* The problem
Return all the data exactly, keeping the pictures out.

[Extracted data entries]
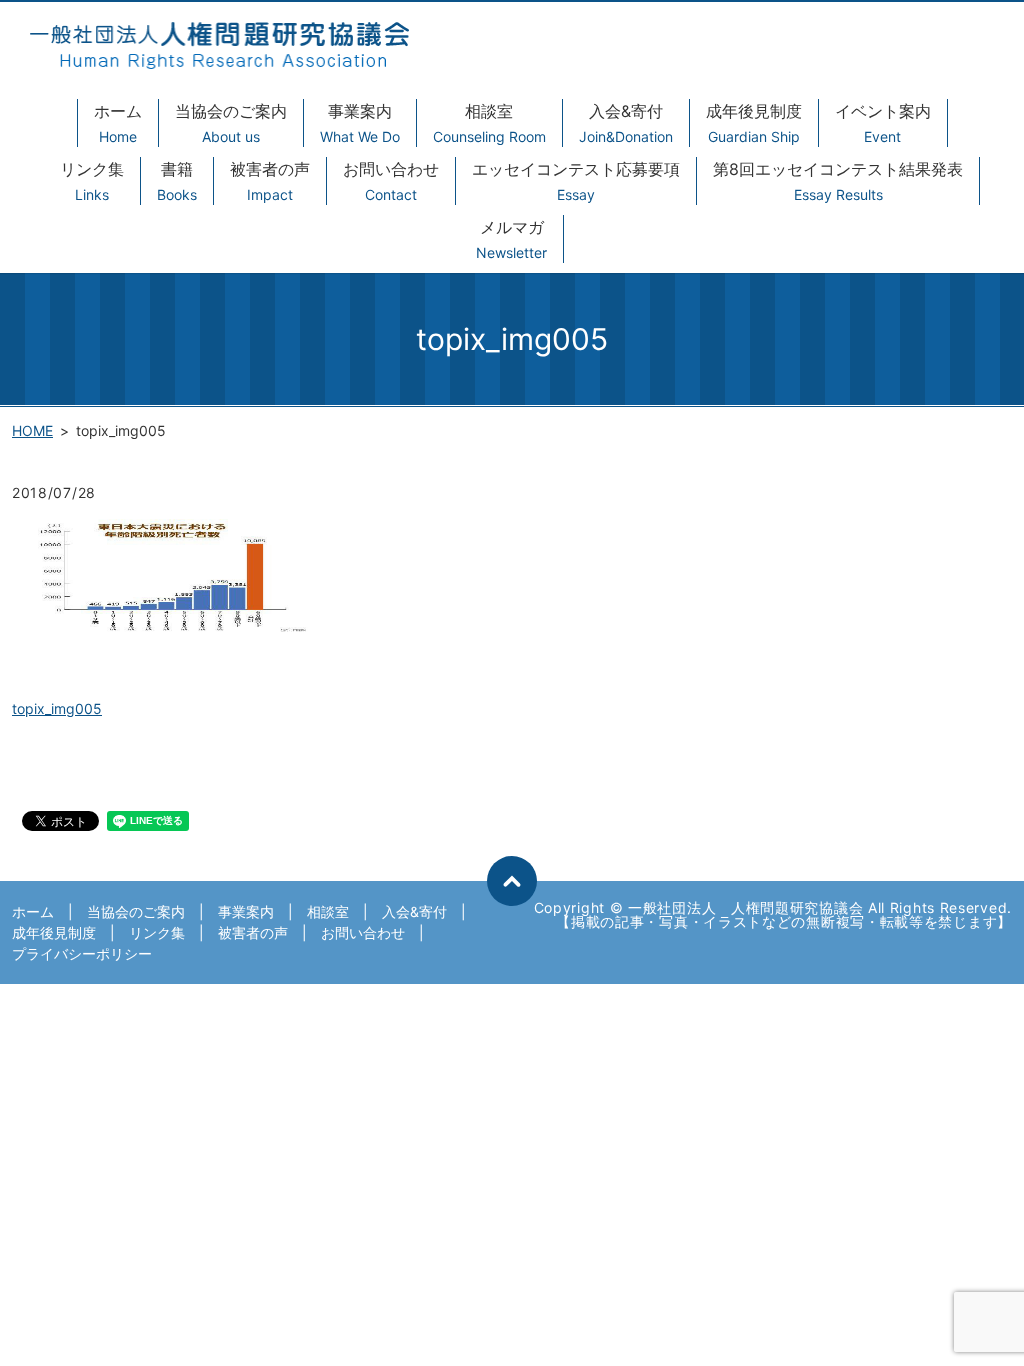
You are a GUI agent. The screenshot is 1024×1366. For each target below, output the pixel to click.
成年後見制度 (754, 123)
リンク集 (92, 181)
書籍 (177, 181)
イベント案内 (883, 123)
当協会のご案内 (231, 123)
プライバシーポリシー (82, 953)
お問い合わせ (391, 181)
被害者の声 (270, 181)
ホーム (118, 123)
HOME (32, 430)
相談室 (489, 123)
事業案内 (360, 123)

* Problem solution
You are a GUI agent. The screenshot is 1024×1366. For each target below, output the pixel to click.
成年後見制度 (754, 123)
リンク集 (92, 181)
書籍 (177, 181)
イベント案内 (883, 123)
当協会のご案内 (231, 123)
プライバシーポリシー (82, 953)
お問い合わせ (391, 181)
被害者の声 (270, 181)
ホーム (118, 123)
HOME (32, 430)
相談室 (489, 123)
事業案内 (360, 123)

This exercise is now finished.